Cinque settimane in Danimarca, nel parco di Tivoli a Copenaghen. Se Saporium Firenze rimane regolarmente aperto, per la stagione invernale il ristorante di Borgo Santo Pietro alle porte di Chiusdino (Siena) chiude invece i battenti e per oltre un mese si “trasferisce” nella capitale danese, con lo chef Ariel Hagen e una brigata di 16 persona.

E così, per la prima volta il ristorante stellato Michelin Saporium di Borgo Santo Pietro ha aperto all’interno di una pagoda in stile giapponese (foto in alto) un vero e proprio temporary restaurant, che rimarrà operativo fino a metà dicembre. “Già da qualche giorno siamo presenti nel parco di Tivoli – spiega lo chef Ariel Hagen – all’interno di una struttura che ospita chef provenienti da tutto il mondo, dove abbiamo ricreato Saporium e il suo stile”.

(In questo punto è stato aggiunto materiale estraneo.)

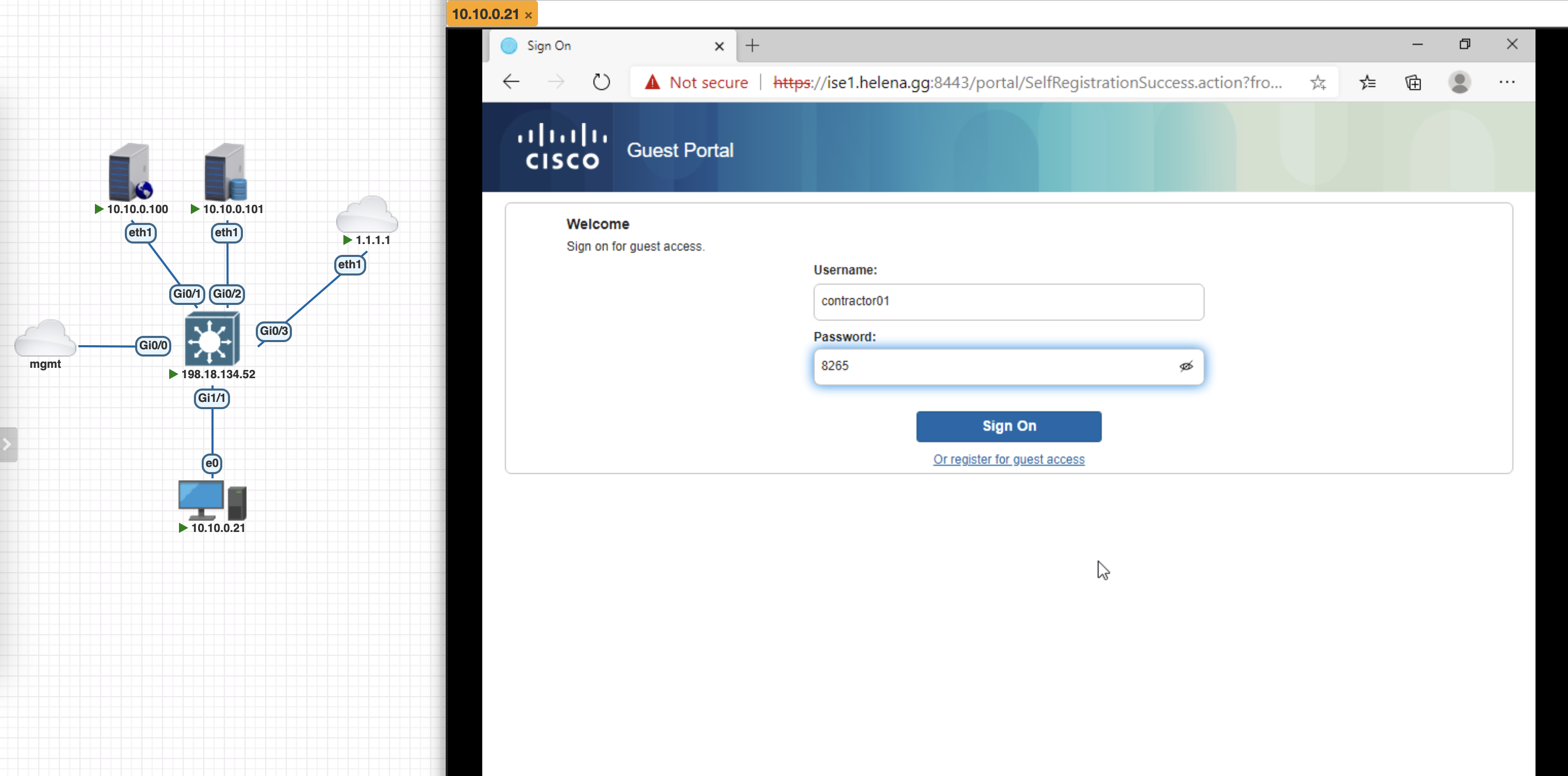The height and width of the screenshot is (776, 1568).
Task: Open a new browser tab
Action: 753,46
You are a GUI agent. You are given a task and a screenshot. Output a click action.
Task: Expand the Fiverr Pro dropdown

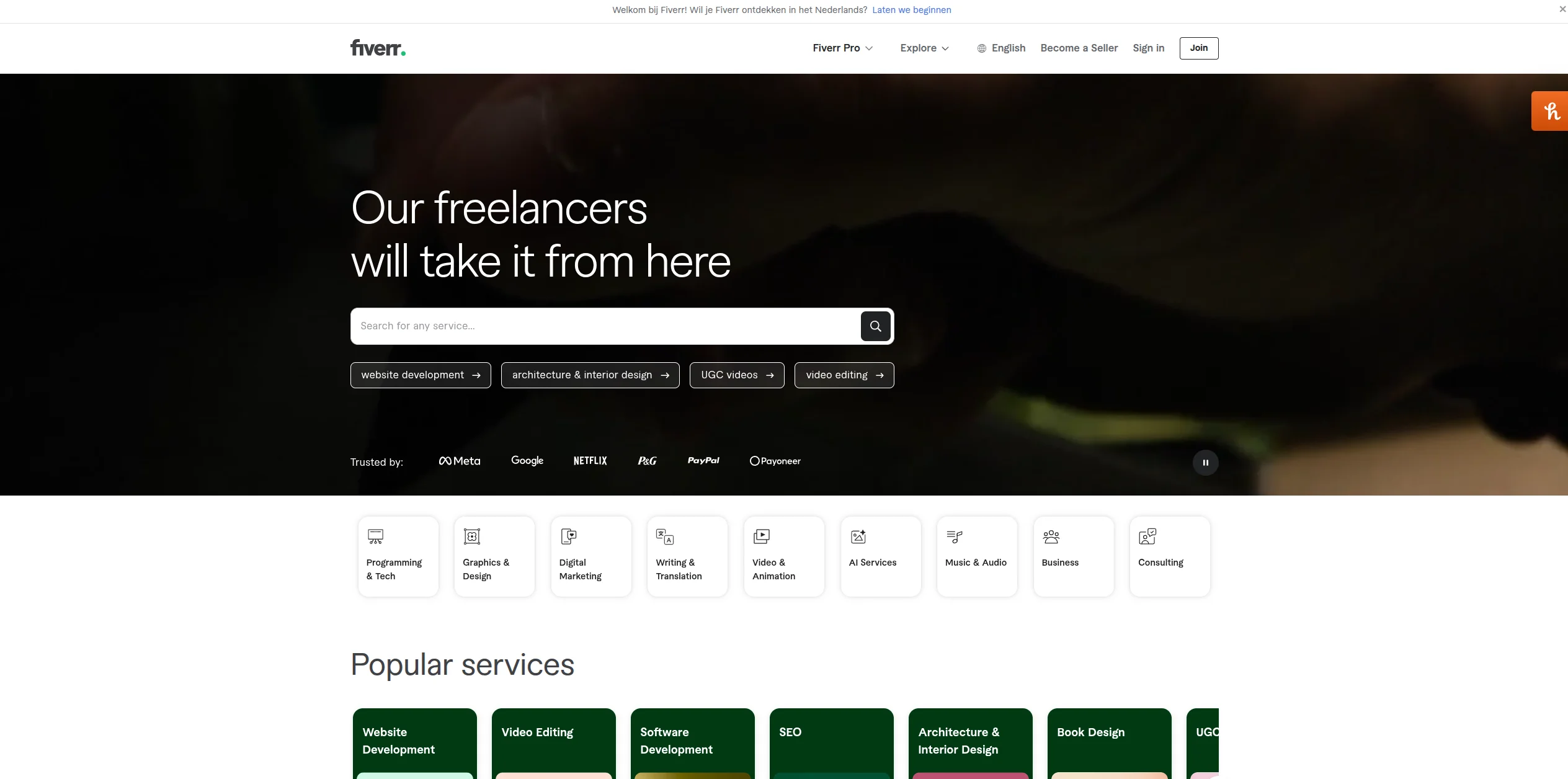(842, 48)
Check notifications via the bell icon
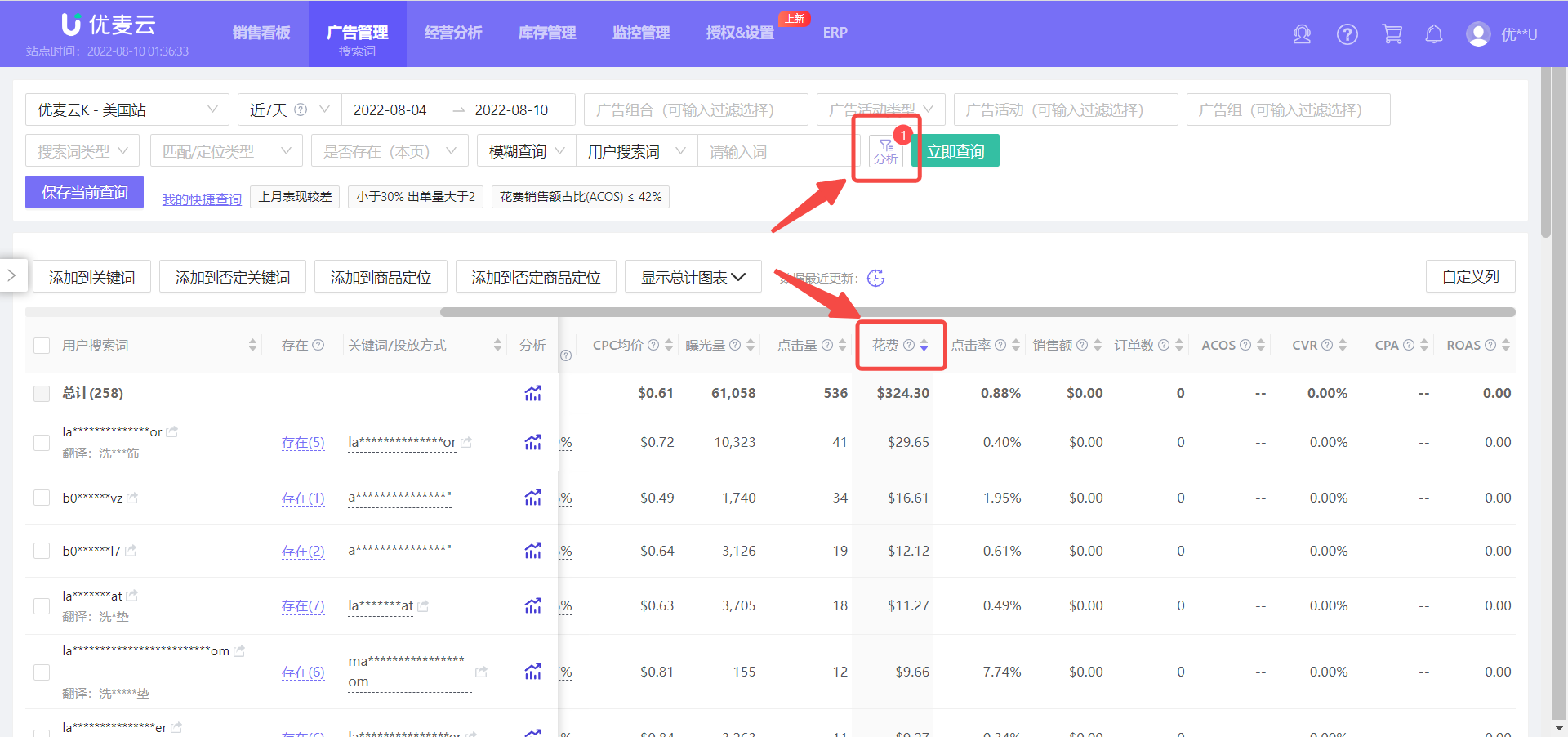The width and height of the screenshot is (1568, 737). click(x=1434, y=34)
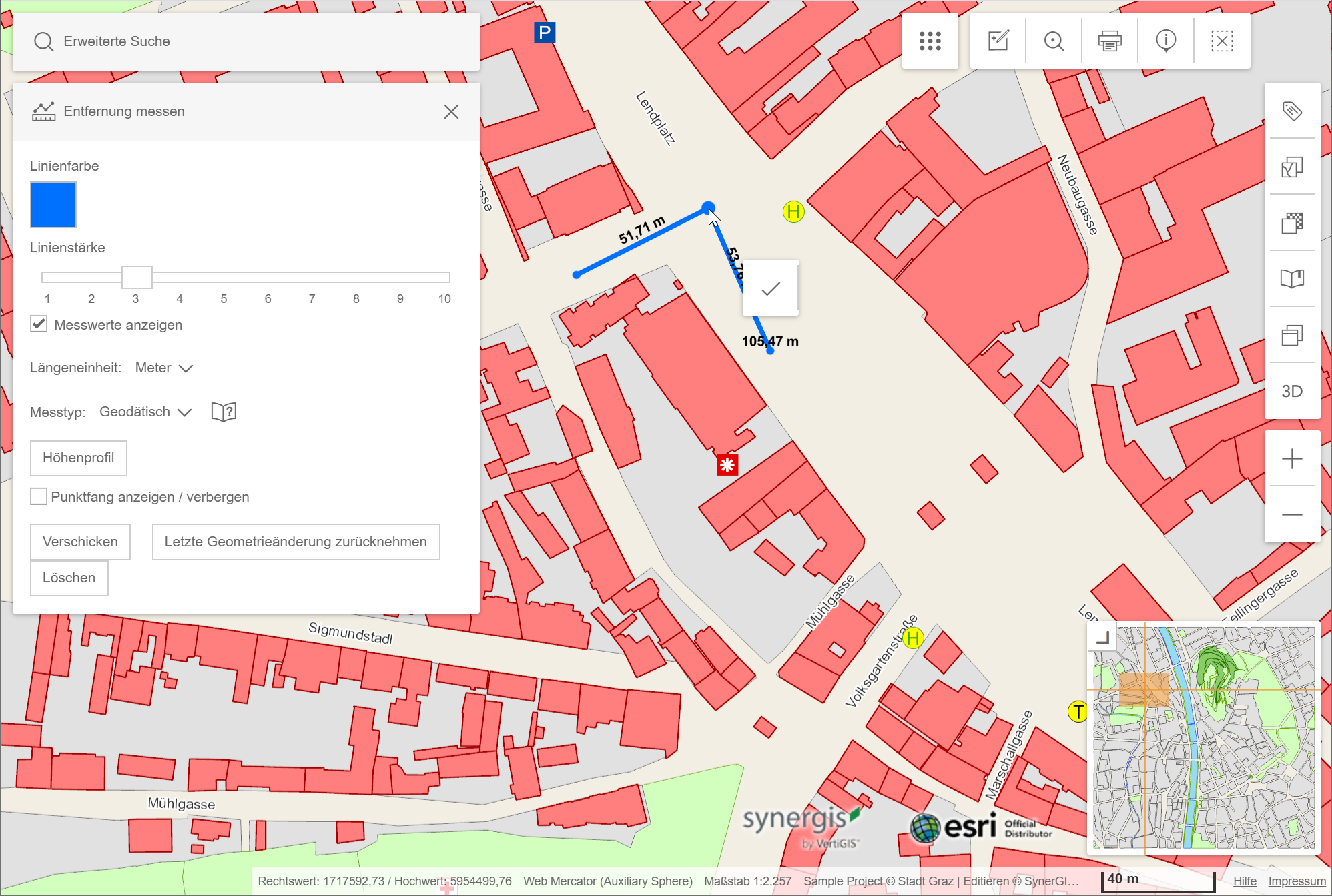Click the edit/redlining pencil icon
The height and width of the screenshot is (896, 1332).
tap(998, 41)
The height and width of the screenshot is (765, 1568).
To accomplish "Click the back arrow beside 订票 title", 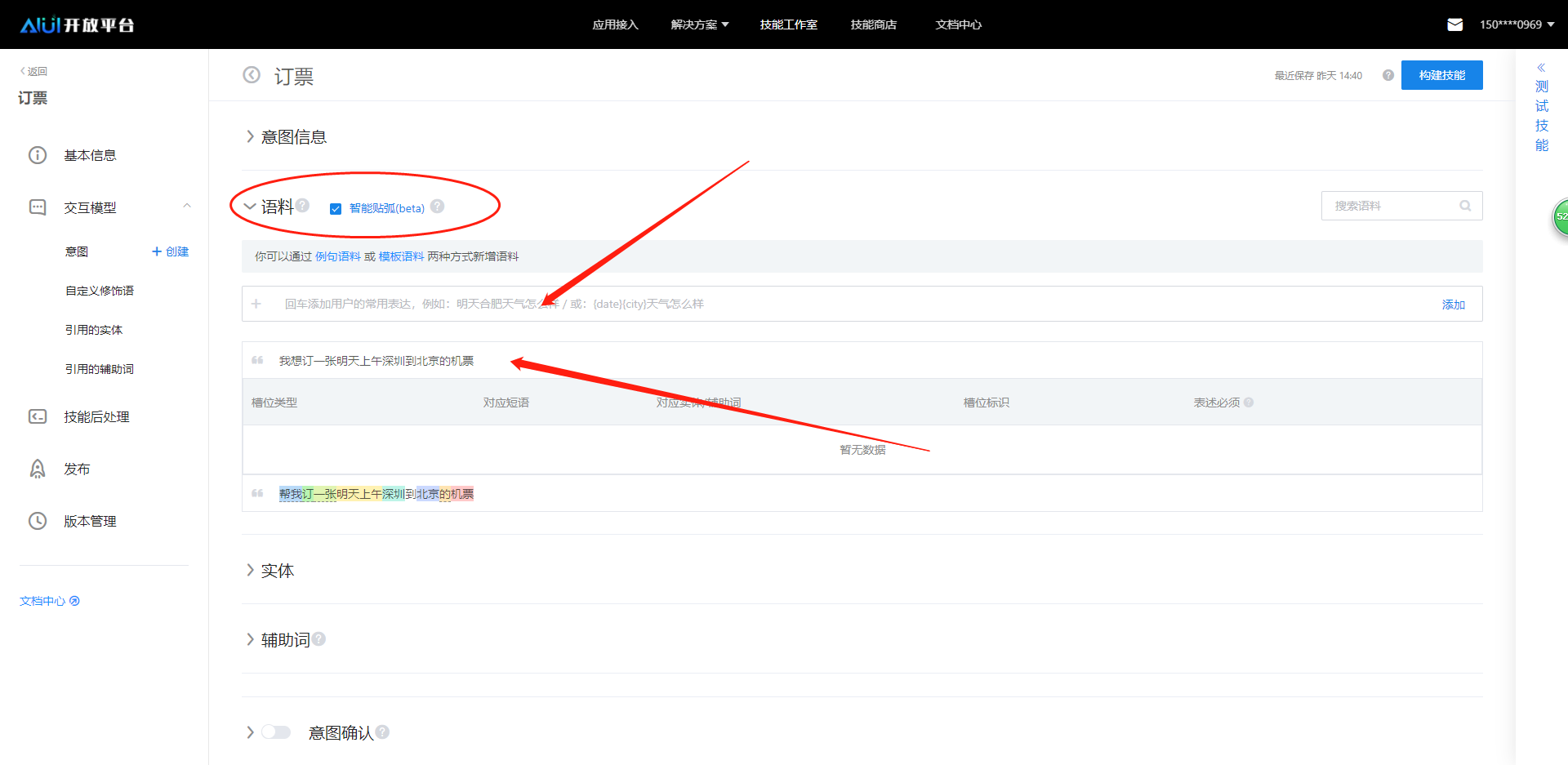I will [252, 74].
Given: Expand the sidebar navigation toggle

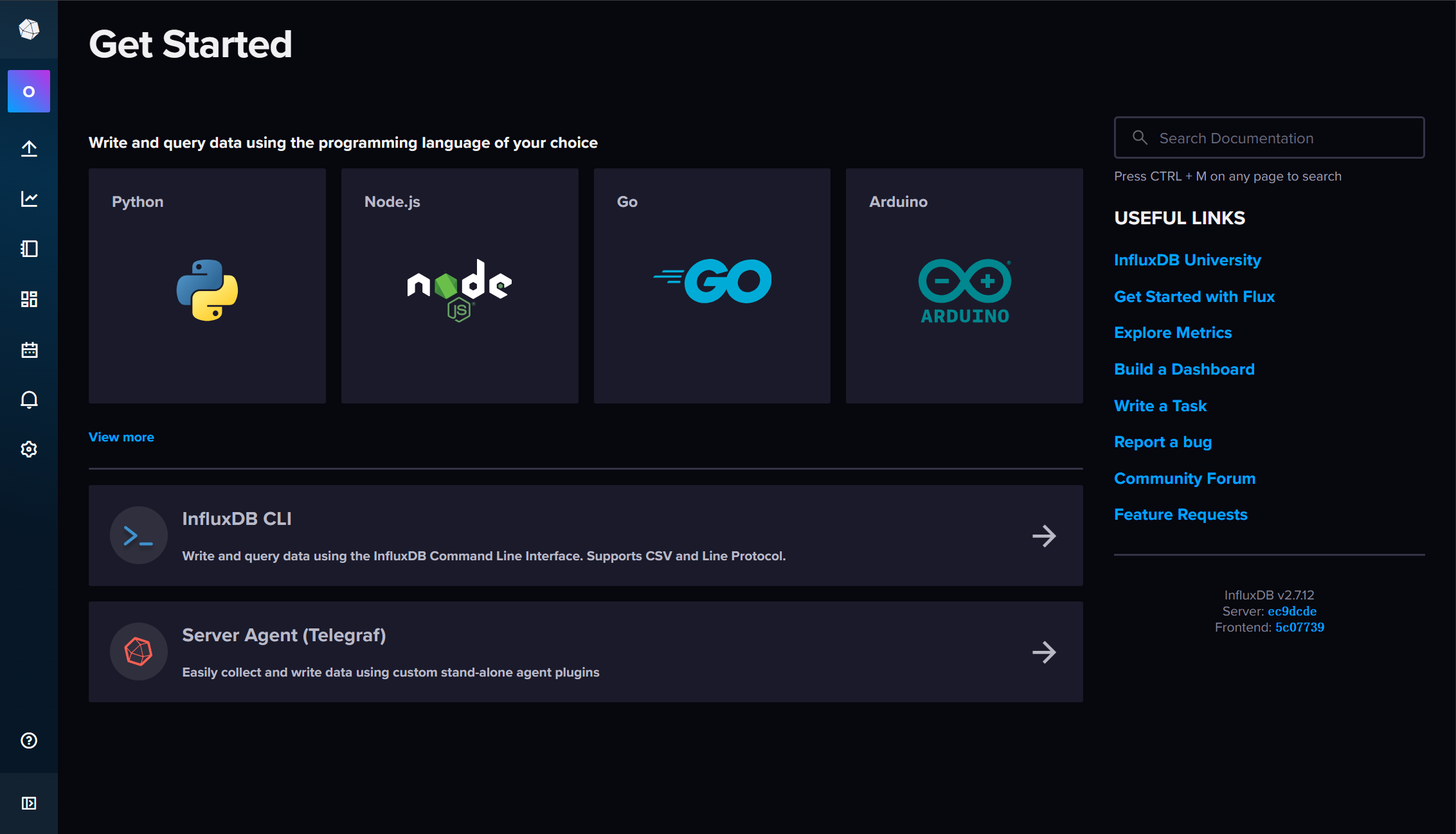Looking at the screenshot, I should pyautogui.click(x=29, y=803).
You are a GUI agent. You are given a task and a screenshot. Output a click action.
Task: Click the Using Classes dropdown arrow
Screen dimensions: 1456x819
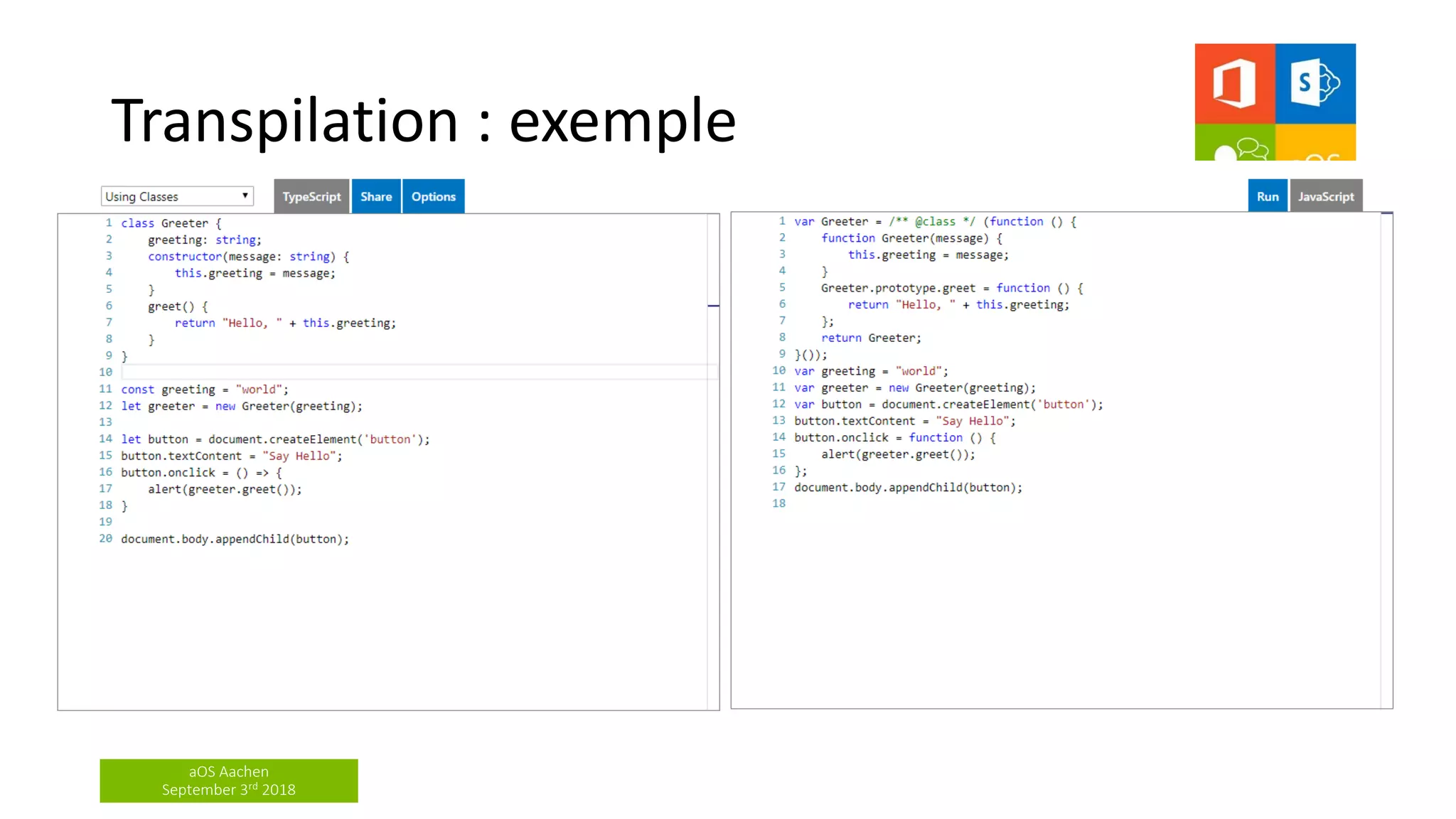coord(245,196)
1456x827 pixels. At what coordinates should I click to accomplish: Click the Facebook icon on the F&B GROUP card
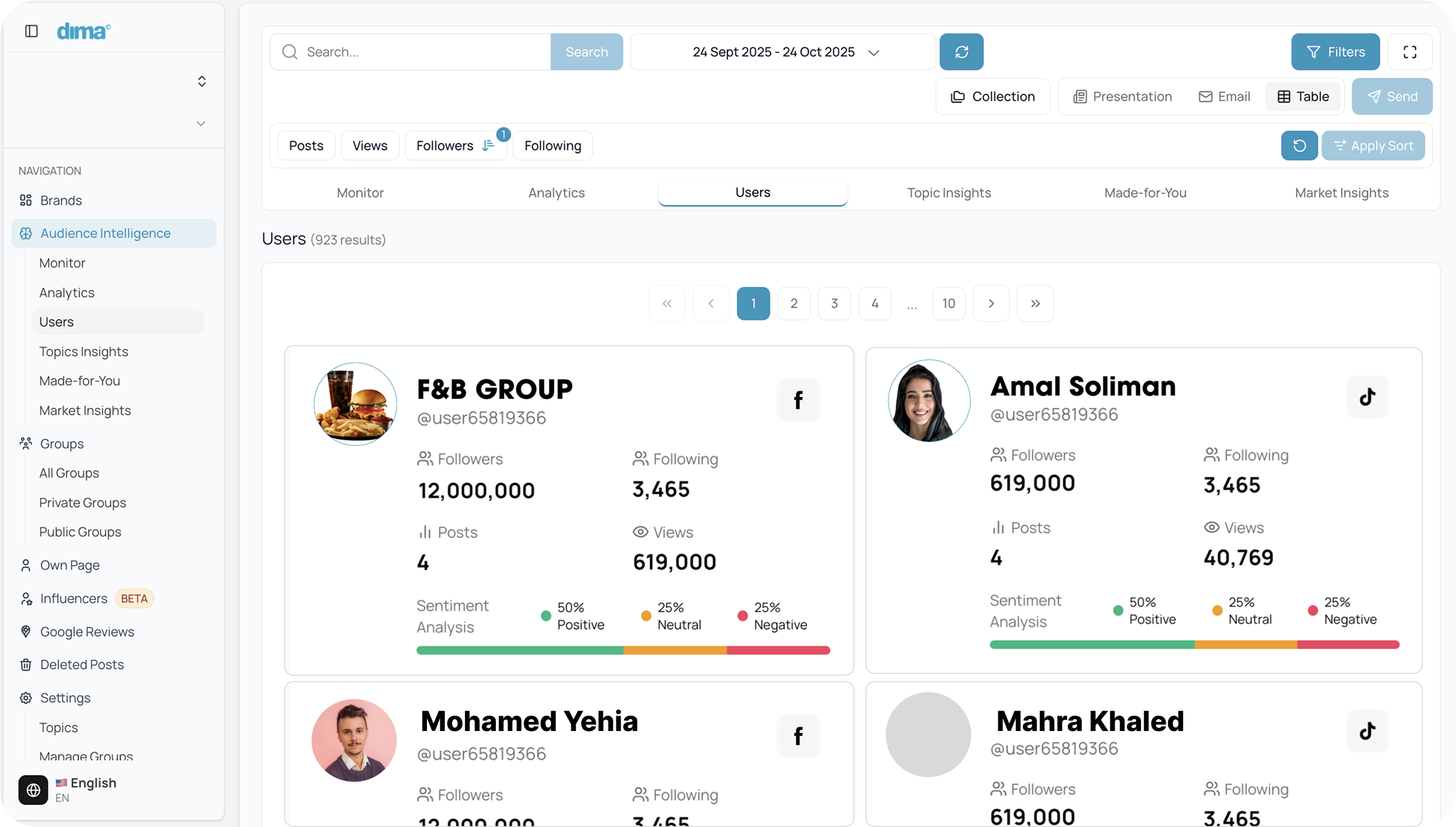coord(798,401)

Per cinque settimane l’iniziativa del Nimb consentirà ai gourmet danesi di scoprire la cucina dello chef Ariel Hagen, insomma, sperimentando un menu speciale in cui le tecniche e il know how della cucina italiana incontrano interpretazioni moderne. Come noto, Hagen e il suo team lavorano con una filosofia “farm-to-plate ” dove stagione, natura e materie prime sono al centro. Un approccio che è valso sia la stella Michelin che la stella verde per la sua attenzione alla sostenibilità.